The work of Chandler and Sommer has a few more far-reaching implications. The spectacular feat of genome reconstitution after heavy irradiation does not require a completely new pathway for double-strand break repair, and no such pathway appears to be present. Instead, D. radiodurans relies heavily on a set of recombinational DNA repair functions that are recognizable in almost all species. In large measure, efficient genome reconstitution involves tweaking those repair proteins, providing a few novel augmentations, and perhaps modifying the environment in which all of these proteins function. However, the properties already noted that distinguish the RecFOR pathway in Deinococcus from the same process in E. coli bear reiteration. The roles that well-known repair proteins play in radioresistance are not perfectly predictable, based on what we understand about their function in E. coli.

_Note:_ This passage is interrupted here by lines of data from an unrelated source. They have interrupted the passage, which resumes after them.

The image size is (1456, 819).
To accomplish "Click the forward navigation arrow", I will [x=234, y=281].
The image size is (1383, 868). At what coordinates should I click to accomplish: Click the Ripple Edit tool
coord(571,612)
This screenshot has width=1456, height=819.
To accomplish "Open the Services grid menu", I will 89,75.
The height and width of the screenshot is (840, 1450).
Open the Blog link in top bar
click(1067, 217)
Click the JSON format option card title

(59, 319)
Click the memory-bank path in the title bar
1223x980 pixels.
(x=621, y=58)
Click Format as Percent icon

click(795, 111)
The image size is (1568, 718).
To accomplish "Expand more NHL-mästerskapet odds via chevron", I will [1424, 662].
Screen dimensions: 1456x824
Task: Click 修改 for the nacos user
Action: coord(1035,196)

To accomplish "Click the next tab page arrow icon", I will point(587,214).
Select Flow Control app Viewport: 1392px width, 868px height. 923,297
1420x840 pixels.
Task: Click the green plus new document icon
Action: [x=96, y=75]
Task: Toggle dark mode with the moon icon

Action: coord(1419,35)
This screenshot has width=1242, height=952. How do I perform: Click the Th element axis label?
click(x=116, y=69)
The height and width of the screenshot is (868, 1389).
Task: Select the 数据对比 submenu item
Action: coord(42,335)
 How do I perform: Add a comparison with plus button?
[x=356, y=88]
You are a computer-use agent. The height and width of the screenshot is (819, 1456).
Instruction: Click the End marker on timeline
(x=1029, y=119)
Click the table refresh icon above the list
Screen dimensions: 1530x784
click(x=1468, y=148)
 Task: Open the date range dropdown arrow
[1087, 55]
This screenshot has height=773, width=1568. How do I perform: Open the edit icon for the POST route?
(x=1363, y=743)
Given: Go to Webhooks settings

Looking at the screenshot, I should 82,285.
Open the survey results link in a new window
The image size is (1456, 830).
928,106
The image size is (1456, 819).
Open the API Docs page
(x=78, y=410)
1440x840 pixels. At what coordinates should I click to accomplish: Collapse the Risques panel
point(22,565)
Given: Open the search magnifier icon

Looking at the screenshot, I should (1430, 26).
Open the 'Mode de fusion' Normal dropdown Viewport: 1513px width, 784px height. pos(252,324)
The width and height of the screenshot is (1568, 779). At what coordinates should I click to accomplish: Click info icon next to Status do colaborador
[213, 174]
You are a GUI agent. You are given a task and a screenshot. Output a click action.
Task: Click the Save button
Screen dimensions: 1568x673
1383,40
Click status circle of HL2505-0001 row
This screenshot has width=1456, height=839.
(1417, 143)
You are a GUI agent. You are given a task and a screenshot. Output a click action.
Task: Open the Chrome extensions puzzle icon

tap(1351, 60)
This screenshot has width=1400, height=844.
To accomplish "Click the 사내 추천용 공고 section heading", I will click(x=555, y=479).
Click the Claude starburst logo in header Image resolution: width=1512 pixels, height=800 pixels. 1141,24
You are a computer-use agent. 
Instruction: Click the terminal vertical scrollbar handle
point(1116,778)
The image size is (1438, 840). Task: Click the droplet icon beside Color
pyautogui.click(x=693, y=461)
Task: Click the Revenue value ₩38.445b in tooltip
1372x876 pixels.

An orthologous relationship between proteins can inform speculation, but it must be subjected to experimental substantiation. Every DNA repair protein examined to date in D. radiodurans has provided one or more novel twists in our understanding of its function, structure, interaction with other proteins, and role in repair.
Last but not least, we may soon see a first in vitro reconstitution of a complete DNA double-strand break repair reaction. In this arena, D. radiodurans is gradually eclipsing E. coli as the most pliable bacterial model system. The proteins, or at least most of them, are in hand. Fortuitously, the enzymes from Deinococcus appear to be more amenable to structural determination than their E. coli cousins. The only structural information currently available about RecF, RecO, and RecR come from the Deinococcus enzymes [13]–[17]. Activities are being characterized, and more surprises are anticipated. Deinococcus simply does it better.